Exercise – Each line below that contains "Ingeniería" should be counted. Give only the total.

+++ Data +++

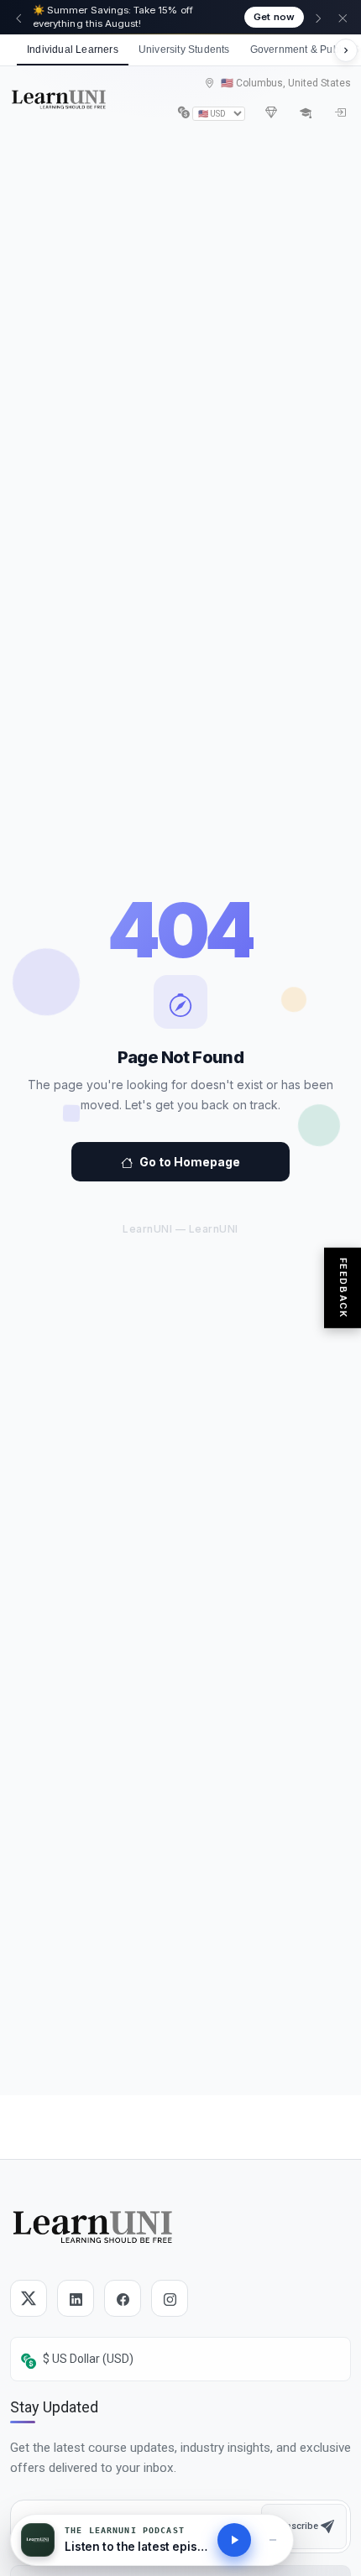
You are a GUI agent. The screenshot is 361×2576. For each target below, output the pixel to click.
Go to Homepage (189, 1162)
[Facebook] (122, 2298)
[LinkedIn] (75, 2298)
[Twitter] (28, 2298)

+++
+++ Data +++

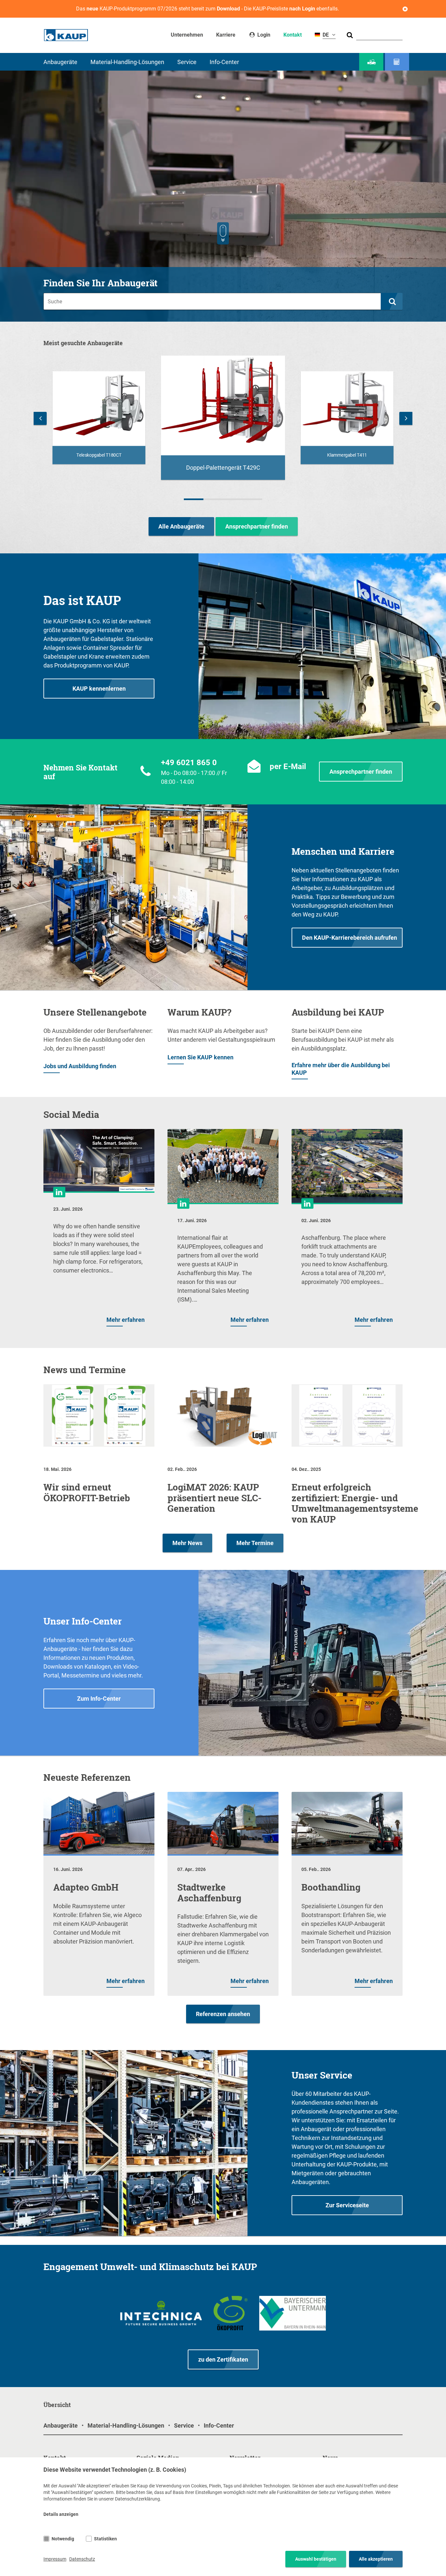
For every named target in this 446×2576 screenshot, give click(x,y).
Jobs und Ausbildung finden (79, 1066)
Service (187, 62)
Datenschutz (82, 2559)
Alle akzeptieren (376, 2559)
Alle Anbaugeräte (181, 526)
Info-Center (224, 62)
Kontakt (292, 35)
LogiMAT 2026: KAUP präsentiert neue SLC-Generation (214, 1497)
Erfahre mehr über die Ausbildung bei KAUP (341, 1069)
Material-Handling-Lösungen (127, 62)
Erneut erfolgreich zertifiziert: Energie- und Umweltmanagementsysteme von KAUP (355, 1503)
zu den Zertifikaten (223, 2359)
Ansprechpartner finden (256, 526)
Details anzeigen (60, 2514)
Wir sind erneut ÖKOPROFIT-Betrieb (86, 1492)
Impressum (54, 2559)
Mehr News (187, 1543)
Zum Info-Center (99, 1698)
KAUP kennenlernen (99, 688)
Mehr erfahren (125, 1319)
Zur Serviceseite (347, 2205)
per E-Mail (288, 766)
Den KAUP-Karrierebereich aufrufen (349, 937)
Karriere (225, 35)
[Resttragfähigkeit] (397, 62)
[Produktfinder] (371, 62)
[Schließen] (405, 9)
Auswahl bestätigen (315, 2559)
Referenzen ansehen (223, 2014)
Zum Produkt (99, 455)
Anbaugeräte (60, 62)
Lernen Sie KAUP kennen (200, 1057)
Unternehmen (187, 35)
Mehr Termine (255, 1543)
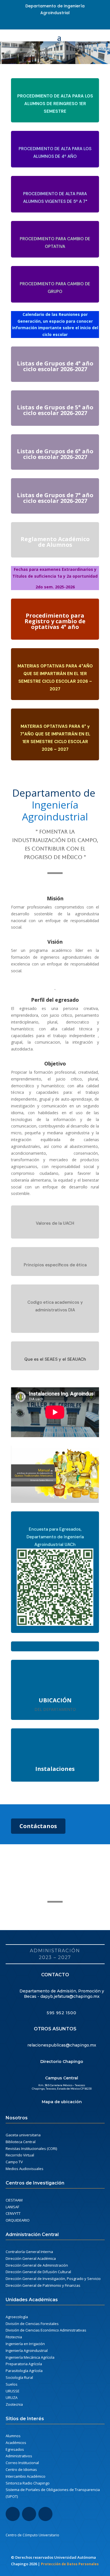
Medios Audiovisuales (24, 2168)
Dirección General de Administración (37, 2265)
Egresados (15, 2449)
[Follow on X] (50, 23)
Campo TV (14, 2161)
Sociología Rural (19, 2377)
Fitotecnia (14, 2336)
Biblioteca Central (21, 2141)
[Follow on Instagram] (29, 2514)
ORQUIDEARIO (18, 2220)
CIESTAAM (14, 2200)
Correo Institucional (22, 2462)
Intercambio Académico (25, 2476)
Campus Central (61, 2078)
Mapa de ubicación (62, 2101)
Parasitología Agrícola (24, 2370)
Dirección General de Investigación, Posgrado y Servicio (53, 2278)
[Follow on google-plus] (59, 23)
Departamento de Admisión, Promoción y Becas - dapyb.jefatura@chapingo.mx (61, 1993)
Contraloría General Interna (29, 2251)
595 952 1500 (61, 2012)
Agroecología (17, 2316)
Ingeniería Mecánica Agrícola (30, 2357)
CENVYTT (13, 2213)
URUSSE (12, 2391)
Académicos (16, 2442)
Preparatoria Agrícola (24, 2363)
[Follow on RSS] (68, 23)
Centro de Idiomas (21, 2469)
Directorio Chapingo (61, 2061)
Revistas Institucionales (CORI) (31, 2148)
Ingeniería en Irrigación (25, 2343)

+++
+++ Data +++

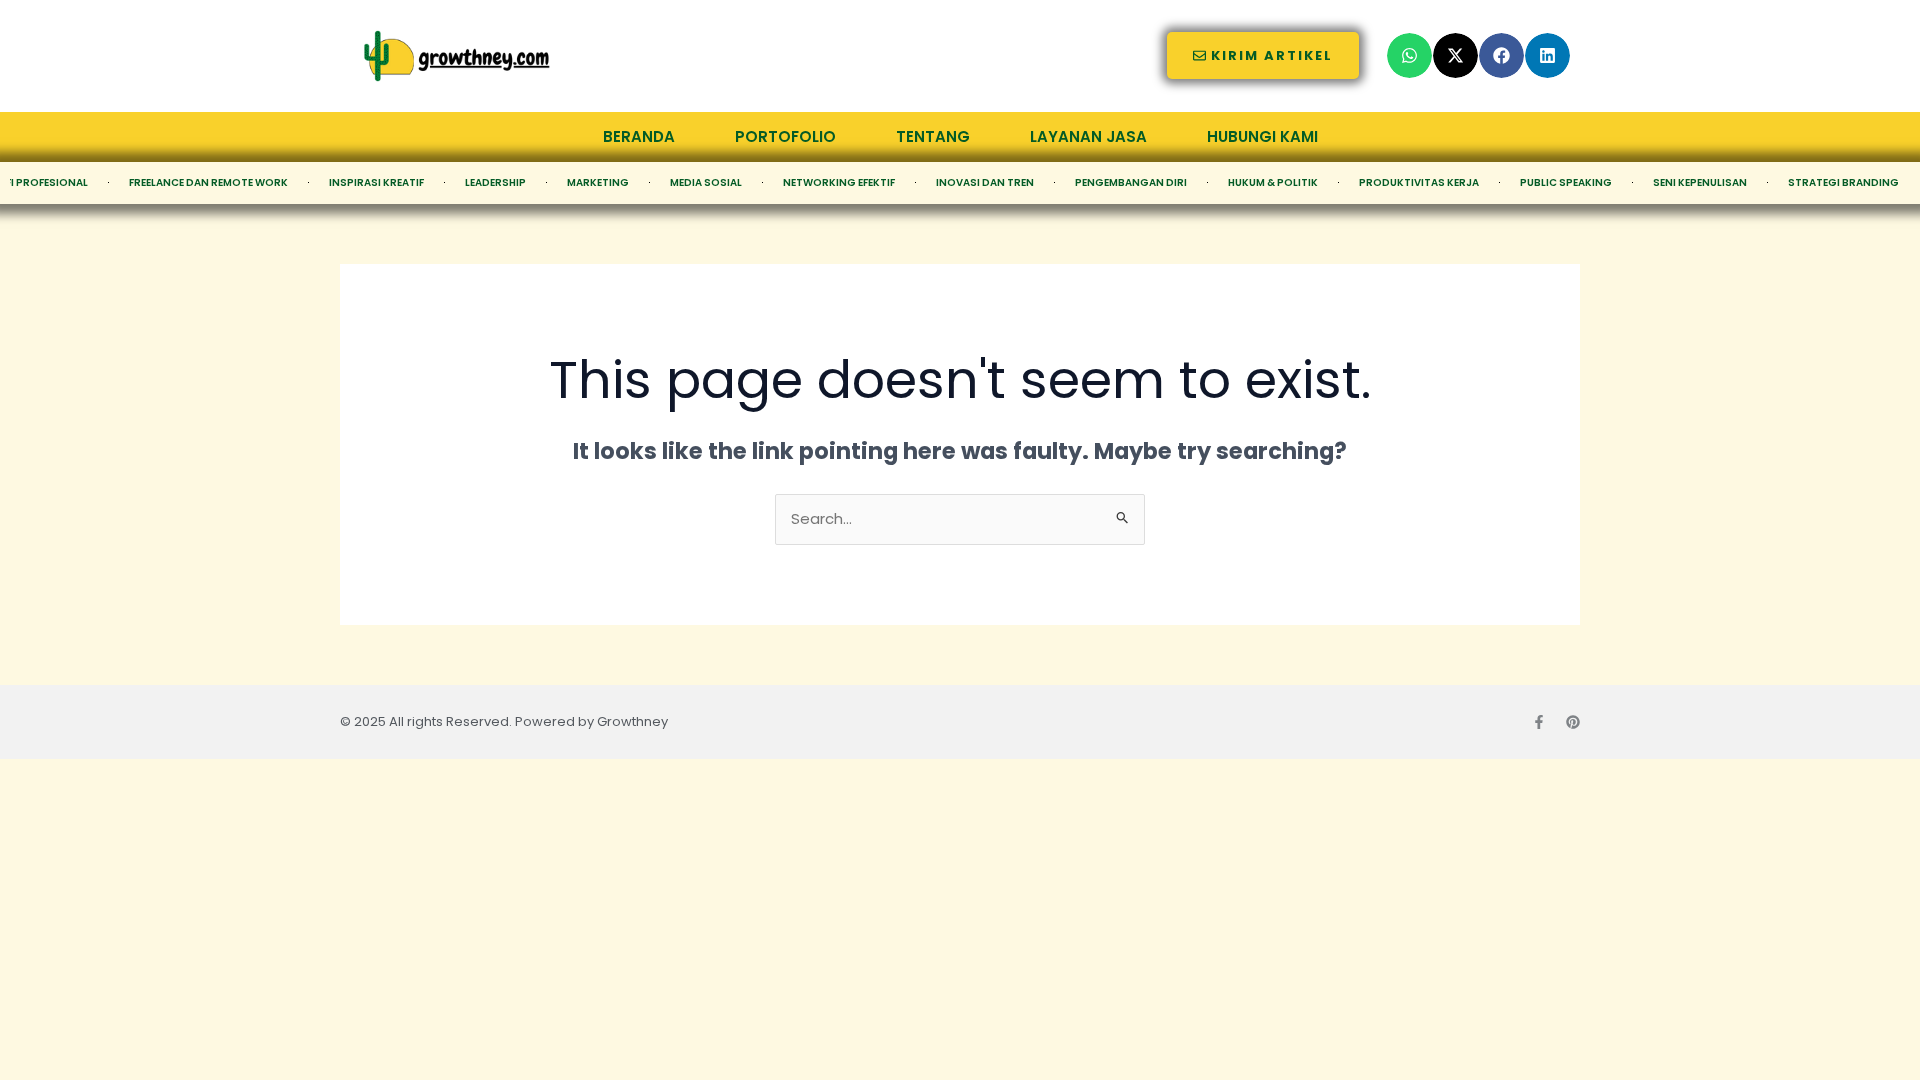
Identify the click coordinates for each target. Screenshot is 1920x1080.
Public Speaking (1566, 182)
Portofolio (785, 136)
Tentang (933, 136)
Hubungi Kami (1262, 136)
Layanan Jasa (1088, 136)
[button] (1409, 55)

+++

Completed task – 2